- Supplied data -
+===+

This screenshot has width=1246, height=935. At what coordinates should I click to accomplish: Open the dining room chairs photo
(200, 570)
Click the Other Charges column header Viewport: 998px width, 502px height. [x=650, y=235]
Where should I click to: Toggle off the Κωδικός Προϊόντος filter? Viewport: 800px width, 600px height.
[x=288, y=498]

+===+

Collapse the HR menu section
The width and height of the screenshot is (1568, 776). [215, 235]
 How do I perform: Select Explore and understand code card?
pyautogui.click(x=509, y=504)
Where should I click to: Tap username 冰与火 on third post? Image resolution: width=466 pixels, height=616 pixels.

+===+

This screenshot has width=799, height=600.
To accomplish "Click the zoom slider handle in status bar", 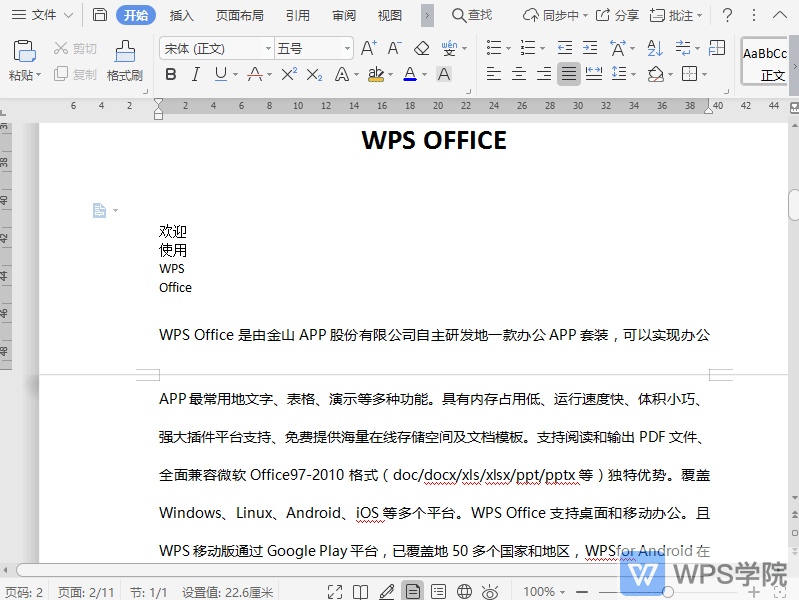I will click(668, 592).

+===+

- About this task -
Look above for the line with "How do I perform: Select" and the line with "Where should I click to: Tap"; transcribe both and all lines in between, exactly, and nothing else.

- Response area -
 How do I perform: Select Explore and understand code card?
pyautogui.click(x=509, y=504)
Where should I click to: Tap username 冰与火 on third post? Image resolution: width=466 pixels, height=616 pixels.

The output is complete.